Outra medida ali prevista passa pelo acolhimento de um maior número de utentes nos equipamentos (creches, centros de dia e lares) das IPSS e Misericórdias, sempre com avaliação prévia e o aval das estruturas da Segurança Social e dentro das garantias de funcionalidade, sustentabilidade e salvaguarda das respectivas condições.

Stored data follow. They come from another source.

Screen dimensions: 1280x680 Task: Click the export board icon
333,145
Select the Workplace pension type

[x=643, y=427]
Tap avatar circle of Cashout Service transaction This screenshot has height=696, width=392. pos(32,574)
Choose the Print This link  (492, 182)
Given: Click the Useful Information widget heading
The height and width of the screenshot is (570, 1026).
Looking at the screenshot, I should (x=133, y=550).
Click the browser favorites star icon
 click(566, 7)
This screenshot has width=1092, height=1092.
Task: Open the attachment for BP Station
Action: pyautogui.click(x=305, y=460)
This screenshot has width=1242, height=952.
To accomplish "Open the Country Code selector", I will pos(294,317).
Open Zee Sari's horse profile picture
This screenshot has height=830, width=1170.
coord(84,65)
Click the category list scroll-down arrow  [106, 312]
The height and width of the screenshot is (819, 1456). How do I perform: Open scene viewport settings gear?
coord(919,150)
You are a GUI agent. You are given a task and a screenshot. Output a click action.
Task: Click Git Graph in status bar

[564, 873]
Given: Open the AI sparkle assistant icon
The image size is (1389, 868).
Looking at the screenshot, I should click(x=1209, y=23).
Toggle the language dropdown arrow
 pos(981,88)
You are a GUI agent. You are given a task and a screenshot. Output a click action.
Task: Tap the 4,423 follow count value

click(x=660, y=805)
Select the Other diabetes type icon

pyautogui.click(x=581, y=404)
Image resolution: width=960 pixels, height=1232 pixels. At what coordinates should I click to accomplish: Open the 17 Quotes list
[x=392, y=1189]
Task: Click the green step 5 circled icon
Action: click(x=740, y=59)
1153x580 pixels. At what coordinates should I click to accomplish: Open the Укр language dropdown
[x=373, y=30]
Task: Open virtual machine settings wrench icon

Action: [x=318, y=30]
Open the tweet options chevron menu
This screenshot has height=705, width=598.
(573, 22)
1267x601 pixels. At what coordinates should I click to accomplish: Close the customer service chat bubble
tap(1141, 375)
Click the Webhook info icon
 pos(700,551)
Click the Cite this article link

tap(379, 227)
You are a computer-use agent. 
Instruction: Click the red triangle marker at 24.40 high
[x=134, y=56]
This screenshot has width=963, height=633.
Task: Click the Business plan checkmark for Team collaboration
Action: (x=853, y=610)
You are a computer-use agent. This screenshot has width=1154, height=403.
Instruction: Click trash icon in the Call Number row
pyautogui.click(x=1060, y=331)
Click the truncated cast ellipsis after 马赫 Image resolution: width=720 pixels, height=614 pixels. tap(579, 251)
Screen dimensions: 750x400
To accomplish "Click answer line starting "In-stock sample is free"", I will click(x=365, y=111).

Uma medida inovadora que é anunciada no Programa é a da criação de um Fundo de Emergência Social, para brevemente entrar em vigor. Para além das crianças e idosos, o seu alvo preferencial serão as pessoas desempregadas - tenha cessado ou não o subsídio de desemprego, e não estejam abrangidas por outras iniciativas de protecção social. A sua base de estrutura será assente nas autarquias (sinalização das situações, acompanhamento e controlo) e na sua gestão devem participar as IPSS e as organizações da sociedade civil. Serão prioritários, em termos de entrega às famílias, alimentação, vestuário e medicamentos. Serão ainda criadas parcerias de responsabilidade social entre farmácias e autarquias de forma a melhorar a disponibilização de medicamentos às famílias de mais baixos recursos, designadamente idosos. Será também criado um “Cartão Solidário” destinado a apoiar a iniciativa e a envolver as entidades bancárias, de acordo com o previsto na Lei para estas situações e a sua duração estender-se-á até Dezembro de 2014, sendo alvo de avaliação semestral. O enquadramento técnico será garantido pelas IPSS.
3. Muito embora no Programa do Governo seja reconhecida, e bem, a importância do Sector Solidário, há ainda um percurso a fazer. Cooperando e dialogando. Nomeadamente, para se evitarem erros na transferência para as Autarquias de competências que se encontravam imputadas ao Estado Central.
A lei de transferência de atribuições e competências para as autarquias locais filia essa operação, entre outros, no princípio da subsidiariedade – o que, num primeiro nível, corresponde à realidade: a transferência para uma autarquia local aproxima a resposta dos destinatários.
Mas tal princípio conhece outros e simultâneos níveis – como o de ser ainda subsidiariedade a devolução aos entes de natureza privada de atribuições e competências que se encontravam radicadas na esfera pública, mas que, por natureza, correspondem ao sopro vital daquelas entidades.
Da cumulação desses dois níveis, a subsidiariedade deve verificar-se, em primeira linha, para o nível privado; e só numa segunda opção, de forma supletiva, para um outro nível da esfera pública – o nível autárquico.
Deve passar a ser um dado adquirido a noção de que o serviço prestado pelas IPSS, não obstante a autonomia destas e a sua natureza particular, deverá ser classificado como verdadeiro serviço público, quer no que respeita a prestações vinculadas ao princípio da universalidade, quer nas vinculadas ao princípio da solidariedade.
A ausência de um quadro legislativo claro no que se refere à separação e delimitação das áreas de intervenção das organizações solidárias e das autarquias locais ao nível territorial mais primário, como a freguesia (ou a paróquia) ou ao nível municipal, traduziu-se, nos últimos 4 anos, na emergência dos principais constrangimentos que visaram as IPSS: como os existentes na Rede Social, AEC’s, ATL’s e Parque Escolar.
O Programa do Governo é meritório quando se refere ao Sector Solidário; porém, quando, por exemplo, fala de estruturas assentes nas autarquias carece de algum enquadramento clarificador…
Mas merece inequivocamente a subscrição de um “Pacto de Confiança”.